Cable came to Somerville today for some small talk before a social event with Lib Dem councillors in Oxford. His mini-speech served to outline what it is that he does, for those that were somehow unaware that he heads the department for Business, Innovation and Skills. There was some time for questions, though, and I worried that the tone would be too respectful and as quiet and dull as the man himself. Then a past student opened with ‘why are you gutting the humanities?’ That helped to shake up the mood a bit.
My plan was to ask if he had caught any of Krugman’s public appearances in London the other week, and if so what he thought of his suggestion that the only reason the British government ploughs on with austerity is because it can’t bring itself to concede it fucked things up. I especially wanted to ask that once he began talking about the prospect of a lost generation, permanently crippled by long term unemployment.

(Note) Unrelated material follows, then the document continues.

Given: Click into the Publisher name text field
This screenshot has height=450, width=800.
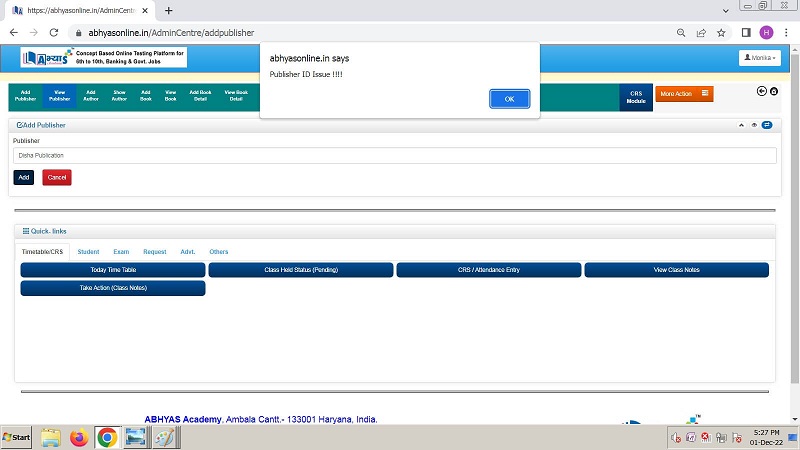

But in the end his comments on education riled me more. Someone asked whether now, post-fees reform, it still makes sense for people to attend university, and he started pointing out that demand has barely fallen. The questioner noted that that only shows people are still choosing to attend, not that it is worthwhile for them to do so. To which Cable responded that it indirectly shows university is still worthwhile because sixth formers will have done the economic calculations in their head to discern the financial value of their hypothetical degrees. Seriously.
The last thing that was on my mind – the last thing on almost everyone’s mind – when choosing what to study is how much money you’ll get out of it in the long run. Nobody sits down and does the maths, and quite right too. If that’s your reason for being at university you’re destined to have an dire time. To view it that way – as analogous to chemotherapy, a necessary evil towards a noble end – is to pervert its true value as an experience. If we have to justify education by referencing its contribution to GDP, society can be reckoned lost. As Cambridge’s VC puts it:
Medical science can make us live to 90. If you haven’t got the arts and humanities what’s the point of living until 90?
With that in mind, I asked Cable whether he agreed that it spoke volumes about the government’s attitude to the value of higher education that the Business and University departments were combined and ruled by one person (him). His response? Obviously, the value of education is education itself: cultivating minds, exploring the world of the intellect. But, that doesn’t mean it’s wrong to make sure all degrees fight in an economic market and are only preserved insofar as they prepare us for the world of work.
A having your cake and eating it answer if I ever saw one. And that approach was systematic. He couldn’t seem to answer a single question without hanging so many conditionals from it that you could fairly conclude the answer was yes and no. At least the Tories tend to bullshit with conviction. I’m not sure how sincere Cable is. There’s a chance that pressures within his party, thrusting him into bed with his political polar opposites, have left him loyally espousing positions he in no way endorses. But if this is a Keynesian liberal conscious of the limits of markets and the flaws of austerity, it’s a silent and banal one.